• _Complete the following_
• a. In the account of the trip to Monterrey, Mexico, how far did the group trek through Matacanes canyon?
• b. Extend the account of the trip to Monterrey, Mexico, starting after its final sentence.

For the past four days, I have been in Monterrey, Mexico, where I have been fostering international scientific relations in meetings and in the mountains. It was my very first trip to Mexico, and it was an amazing experience.
At dinner, I had the opportunity to meet Jose’s wife,
Alecia, who is also a researcher, and their son, and discuss everything from
aflatoxin to Stephen King’s “It” (we discovered that their son and I were both
reading It when I discussed living in Maine, not far from Derry).
The next day, I woke up at 3:45 am to travel to the mountains for an incredible experience: a small-group tour in Matacanes canyon led by Daniel, a mountaineer with 20 years of experience and owner of Todo Avetura. He and Omar, another guide, led us for 12 hours and taught us about Matacanes canyon while we trekked 13 kilometers (8.7 miles) down waterfalls, through caves, over boulders, and over cliffs. Even the drive into and out of the canyon was an adventure; the steep road into the mountains fords rivers and winds along cliff faces. In the canyon, I got to do many things for the first time, including rappel down the side of two waterfalls; 27 m (88.6 ft) and 15 m (49.2 ft) into a cave, swim through the absolute dark of a river cave system, and jump off of several cliffs into the water below, including a 9.5 meter (31 ft) jump! It was supposed to be 10 meters, but that looked just a little too terrifying to try so I chose a spot that looked friendlier. Turns out that jumping 9.5 meters is a lot like getting up to present in front of a large audience, you just have to get up there and do it before you have time to think about and psych yourself out.
The guides were really passionate about the mountains, and they were particular about safety and not rushing or pushing us to the point where we would get hurt. If you have the chance, and the cohones, to go to Matacanes, I highly recommend Todo Aventura.
On Monday, sore but no worse for wear, I gingerly toured some of the facilities where Jose is currently working, MNA, an animal nutrition company. I met with company president and nutritionist Dr. Jorge Kawas, and Jose, Jorge, and I discussed the role of microbes in animal nutrition and health.

• _Data for analysis_

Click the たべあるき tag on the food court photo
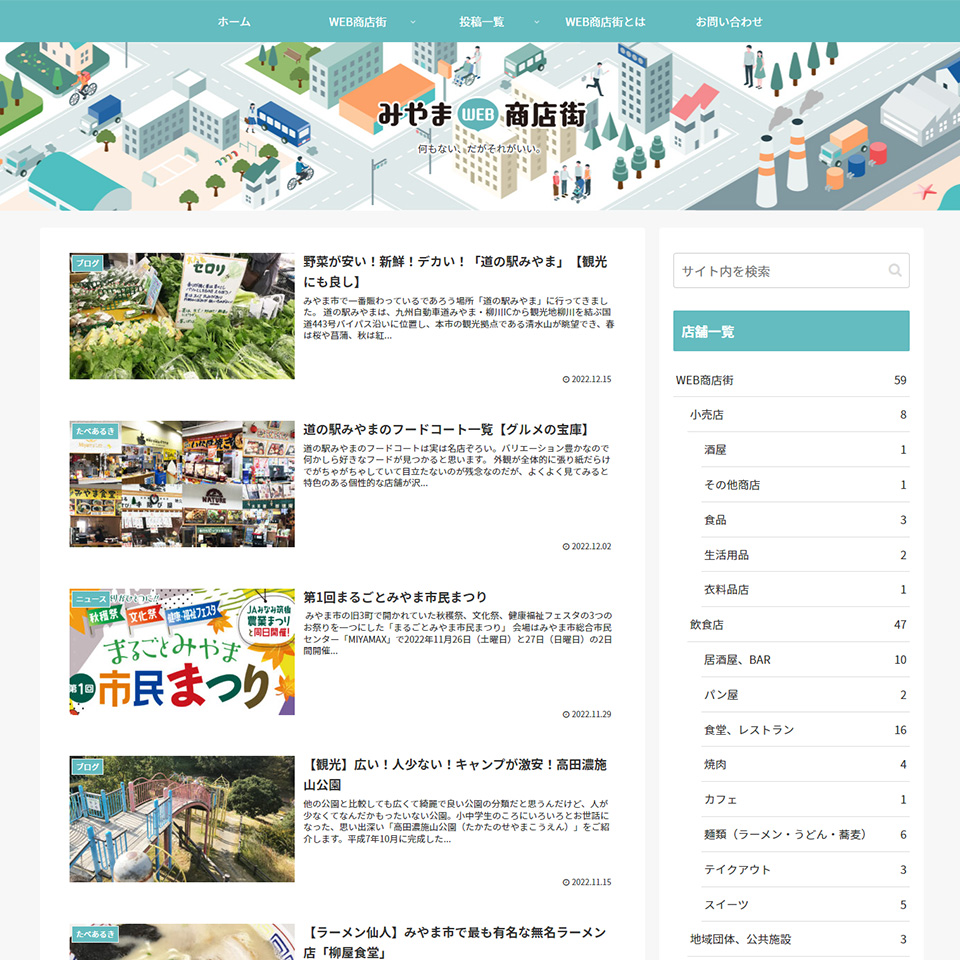 coord(96,431)
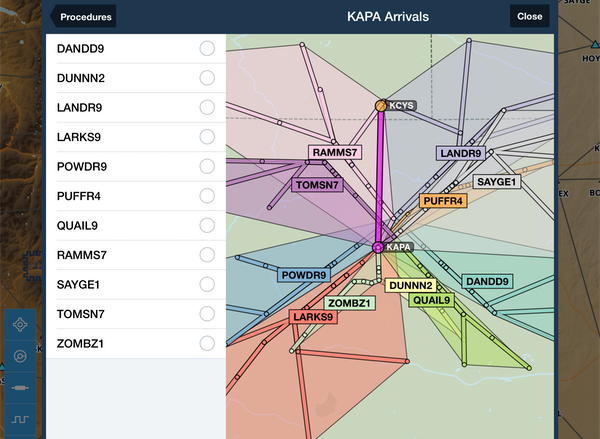Select the LANDR9 radio button
Image resolution: width=600 pixels, height=439 pixels.
[207, 107]
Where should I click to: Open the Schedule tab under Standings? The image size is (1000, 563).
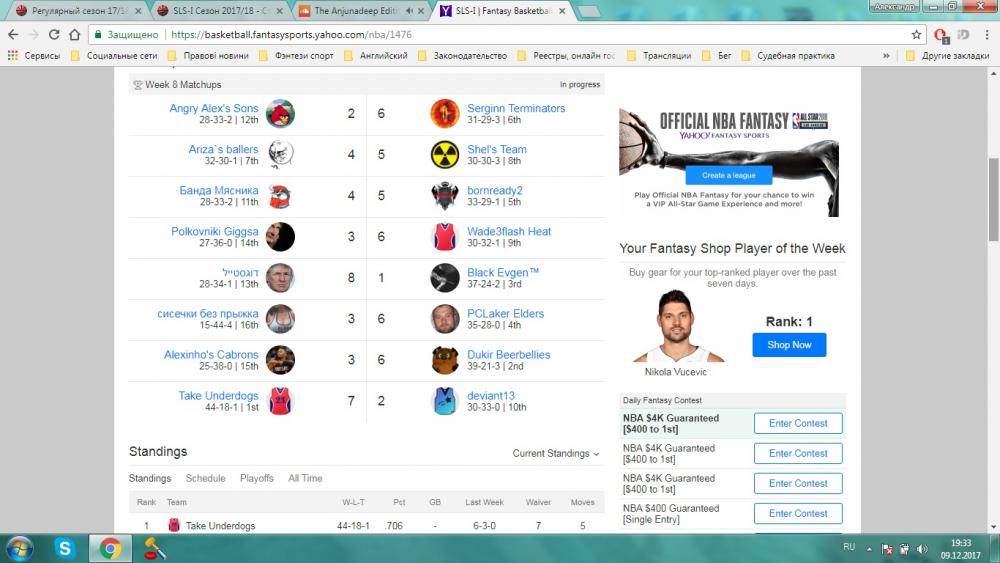(x=205, y=478)
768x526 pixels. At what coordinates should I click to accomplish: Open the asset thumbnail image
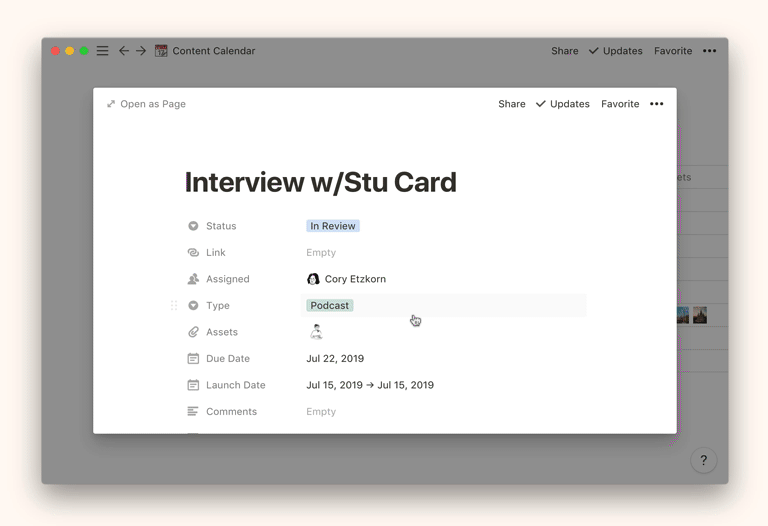(316, 332)
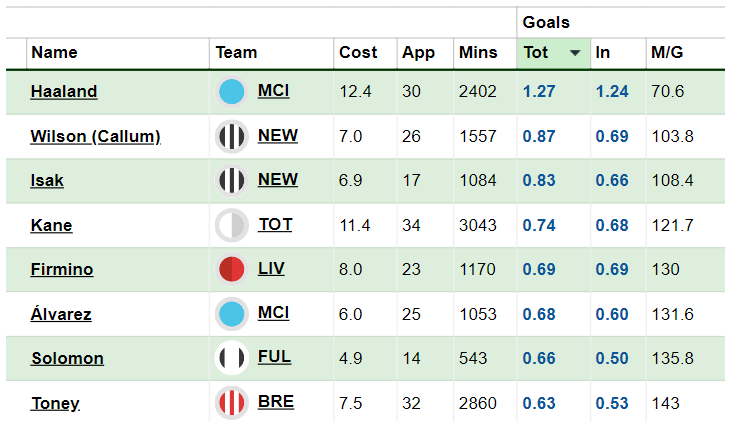Click Newcastle badge next to Wilson (Callum)
Image resolution: width=729 pixels, height=430 pixels.
[x=232, y=136]
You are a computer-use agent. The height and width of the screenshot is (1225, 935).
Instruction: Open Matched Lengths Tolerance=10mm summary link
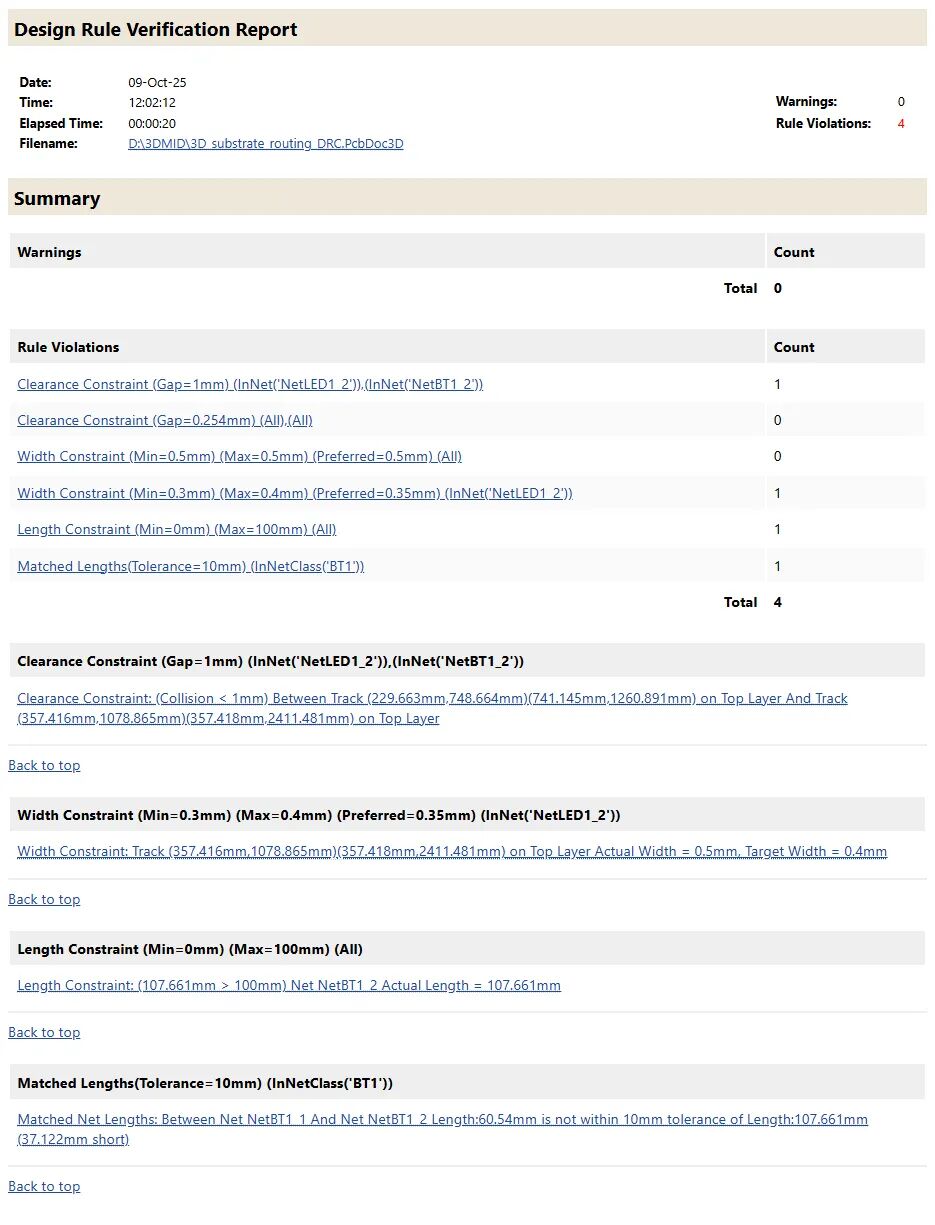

• _Exercise results_
• a. 13 kilometers (8.7 miles).

• b.
Monday night, I got to chat one-on-one with Professor T.J. Nagaraja, an author on theSaccharomyces review and a prominent researcher in rumen acidosis, cattle health, and infectious disease.
The main reason for my trip to Monterrey was to attend and speak at the XXII UANL-Engorda de Bovinos en Corral Symposium. I presented the opening seminar titled “Raising feedlot cattle with good microbes in mind” (“Cria y engorda de ganado con buenos microbios en mente”). The video can be found here, and slides with presentation notes here:
Organized by MNA and UANL, the university in Monterrey, the symposium brings together researchers, producers, animal industry professionals, and students to discuss animal health in feedlot cattle. I was honored to give the opening talk, which will be available online soon, and pleased to hear that the audience did in fact like microbes more than before my seminar! Usually when I start talking about the gut microbiome people have the urge to run off and wash their hands…
Unfortunately, I had to jump back
on a plane shortly after my talk, as I am heading to give a different
presentation at the Wildlife Society meeting in Reno, Nevada tomorrow! But, I
have plenty of memories and new project ideas to remember my trip by, and
hopefully I will come back to Monterrey soon!